March 6, 2014
Althea Garrison, a frequent candidate for public office, is suing state elections chief Bill Galvin, claiming she should be on the Democratic primary ballot in the special election to replace former state Rep. Carlos Henriquez.
A hearing on the matter is set for 2 p.m. on Friday, March 7, in Suffolk Superior Court.
Garrison is requesting an injunction against the printing of the special election ballots. She is also asking for her name to be placed on the April 1 primary ballot, alongside the names of the five Democrats who are running for the Fifth Suffolk House seat.
In a court filing at Suffolk Superior Court, Garrison wrote that keeping her off the ballot “would be unjust, unfair and arbitrary and capricious.”
In order to appear on a party primary ballot, a candidate must be a registered voter in a party for 90 days before the deadline to file nomination papers with Galvin’s office, according to his office. Garrison, who has switched parties several times during multiple runs for office, enrolled in the Democratic Party on Jan. 16, 2014. The filing deadline was Feb. 26.
“Accordingly, given the foregoing information, you will not qualify to have your name printed on the party primary ballot in the upcoming state election; however, you may run as a write-in candidate in either the special state primary or special state election,” Michelle Tassinari, legal counsel in Galvin’s elections division, wrote in a Feb. 14 letter to Garrison.
In her response days later, Garrison, who once held the Fifth Suffolk House seat for a term before getting knocked out of it by Charlotte Golar Richie, acknowledged that she had enrolled Jan. 16 and that she has not been registered as either a Democrat or a Republican for over a year.
But Garrison argued that there is no special provision governing special election laws and specifically, how long one should belong to a party before they can run in a special election.
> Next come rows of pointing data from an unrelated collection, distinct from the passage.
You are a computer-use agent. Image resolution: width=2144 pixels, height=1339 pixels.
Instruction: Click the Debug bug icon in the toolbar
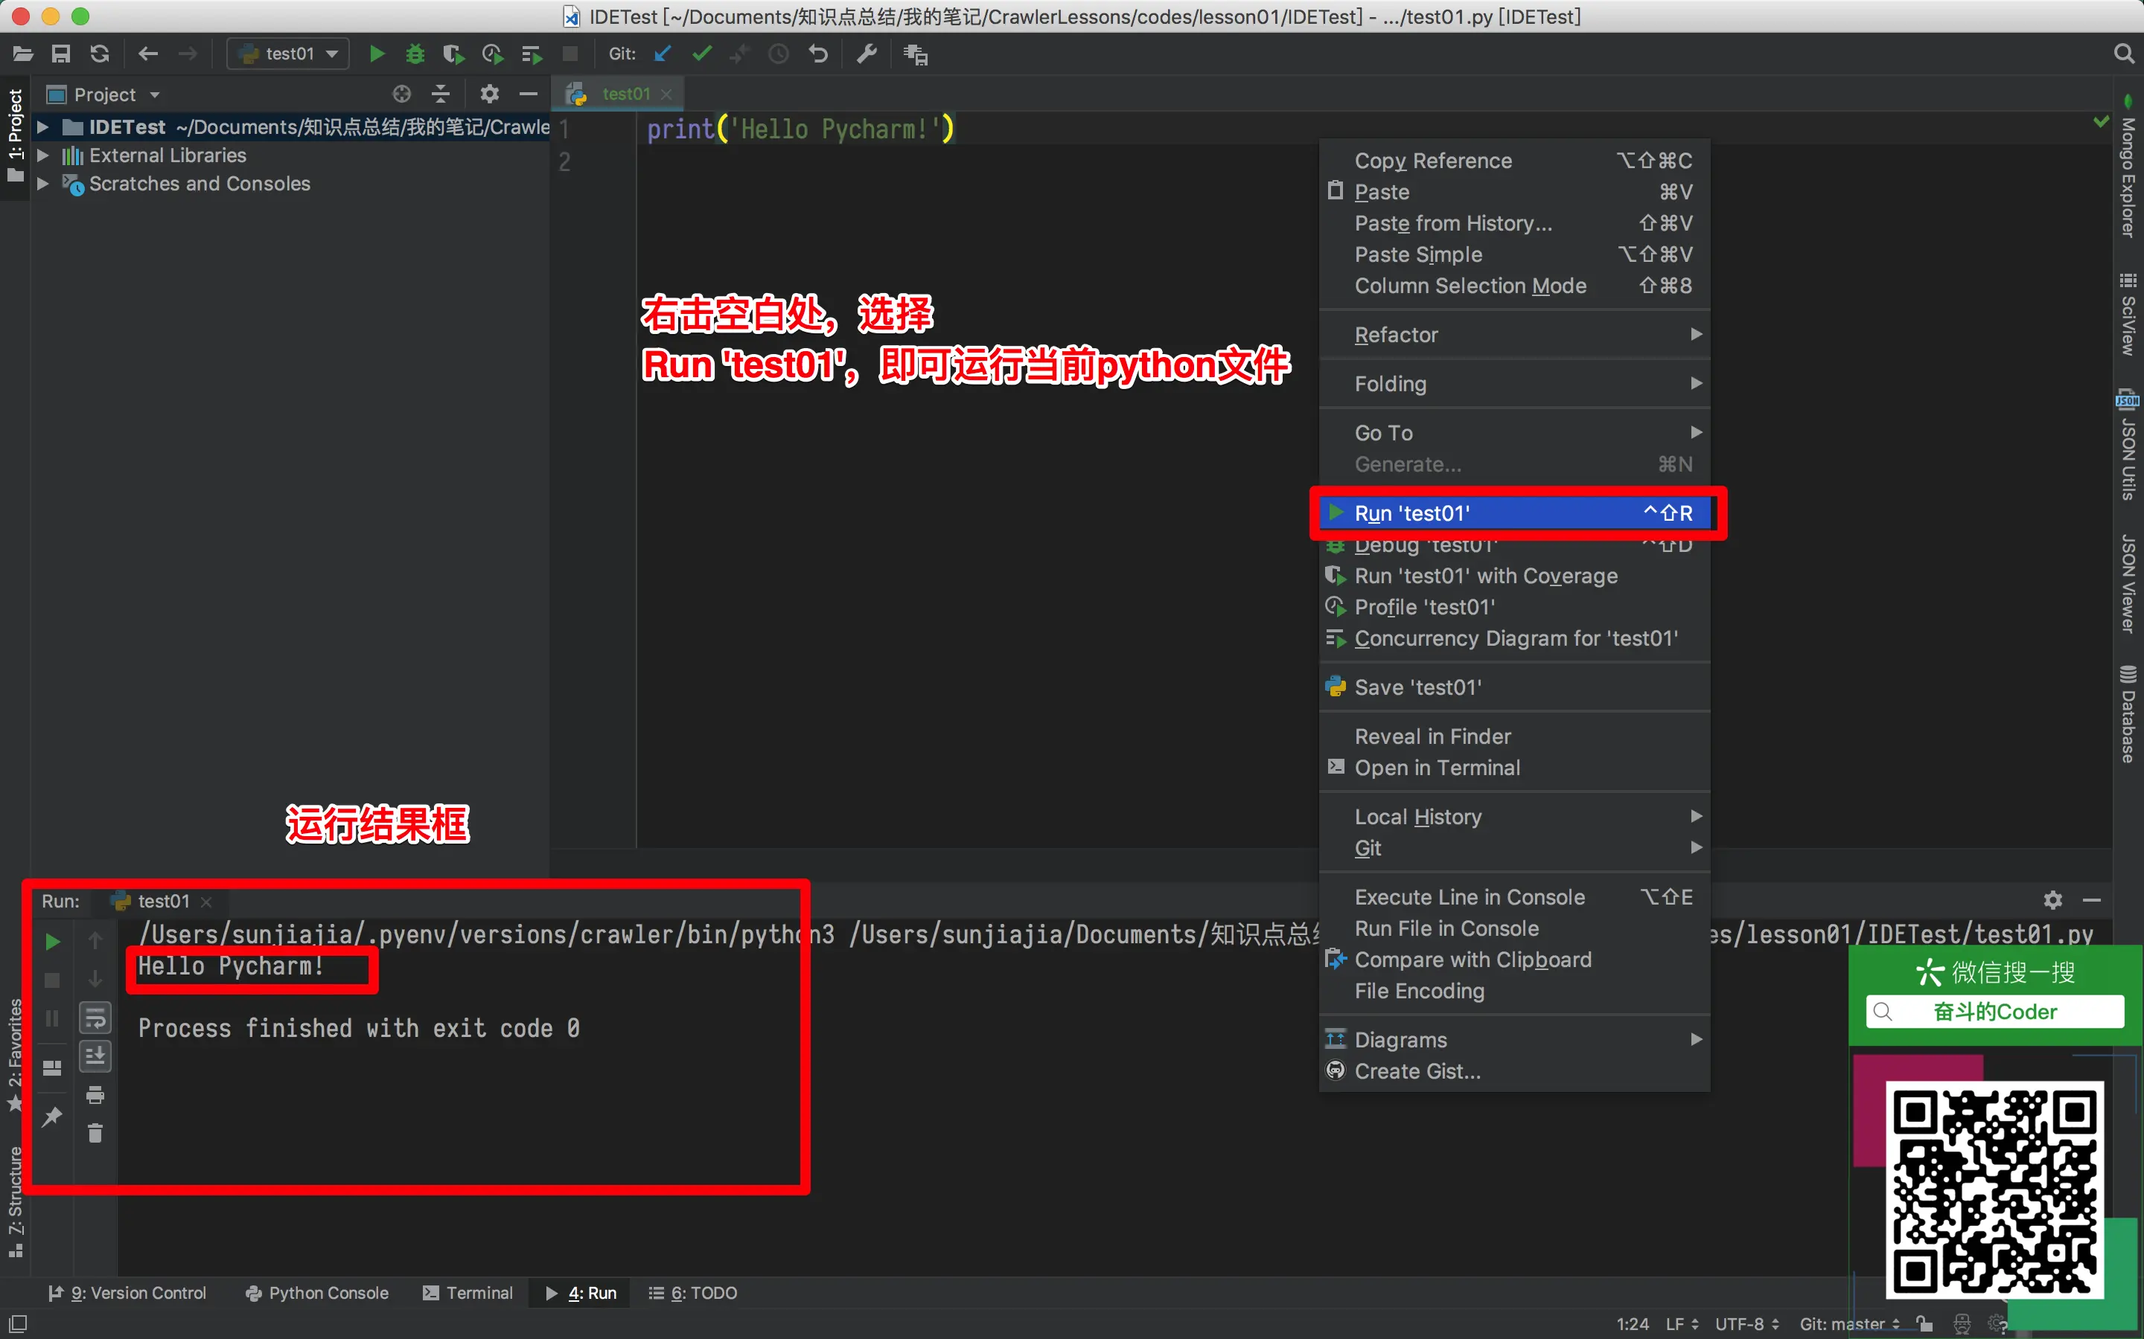tap(415, 54)
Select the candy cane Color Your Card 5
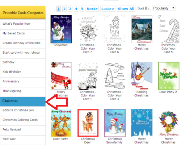 click(169, 29)
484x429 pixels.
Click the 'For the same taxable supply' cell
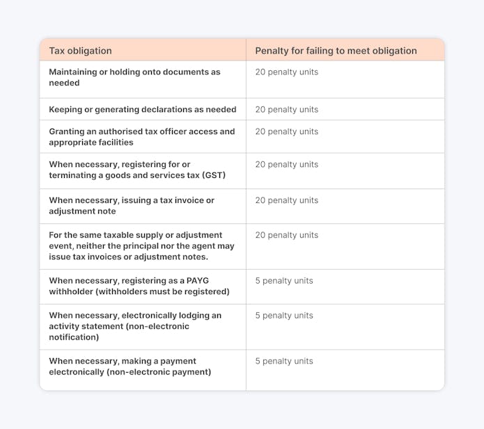141,246
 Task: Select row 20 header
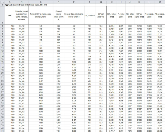pyautogui.click(x=2, y=73)
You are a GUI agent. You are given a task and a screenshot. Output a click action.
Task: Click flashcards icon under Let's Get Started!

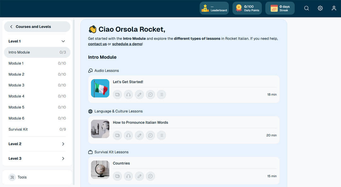click(x=117, y=95)
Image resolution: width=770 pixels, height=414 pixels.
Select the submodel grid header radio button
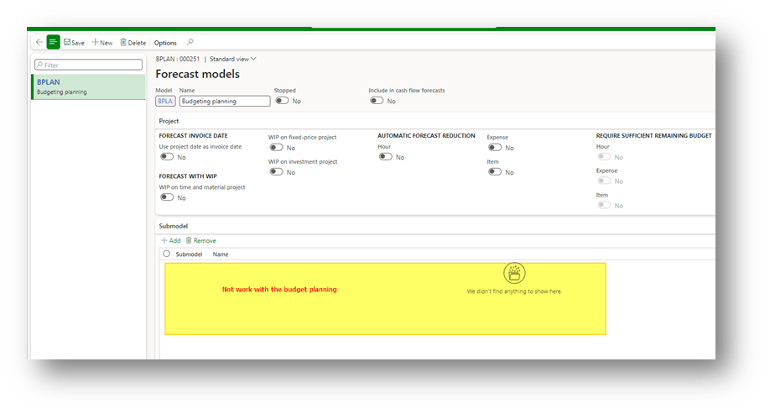click(x=166, y=254)
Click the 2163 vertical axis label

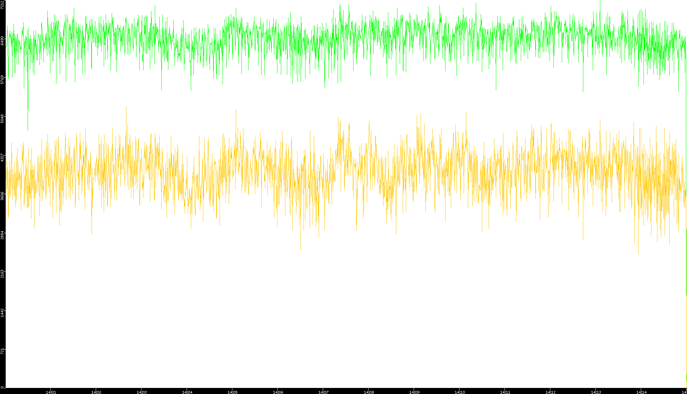(x=3, y=274)
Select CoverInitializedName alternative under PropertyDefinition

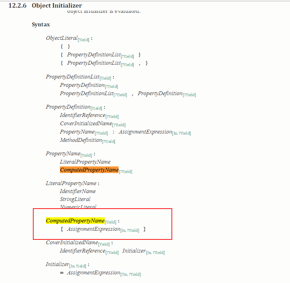(86, 124)
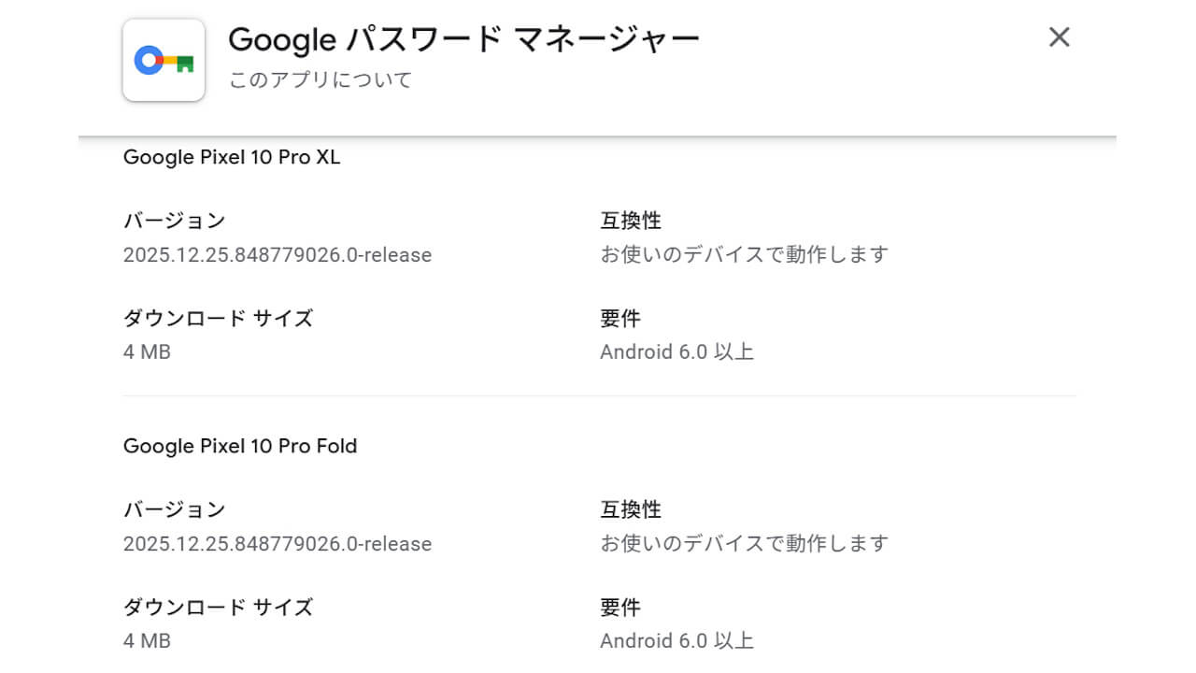The width and height of the screenshot is (1196, 673).
Task: Select お使いのデバイスで動作します text
Action: pos(743,254)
She added that she gathered 215 nomination signatures, more than 150 signatures required to get on the ballot.
Garrison, who ran for City Council At-Large in 2013, did not respond to a voicemail left on her phone on Wednesday morning.
A Galvin spokesman declined comment, saying it is a pending legal matter.
The Democrats on the primary ballot include Evandro Carvalho, an attorney; Karen Charles, chief of staff at the state’s Department of Telecommunications; Jennifer Johnson, a local activist; Barry Lawton, who has run for this seat previously; and Roy Owens, who like Garrison is a perennial candidate.
The winner of the April 1 primary is expected to cruise through the April 29 general election. The winner will fill out the rest of Henriquez's term, and will have to stand for reelection in the fall.
Henriquez, who was elected to the Fifth Suffolk District in 2010, is serving six months in jail after being found guilty of assault and battery on a woman. House members ejected him in February by a 146 to 5 vote.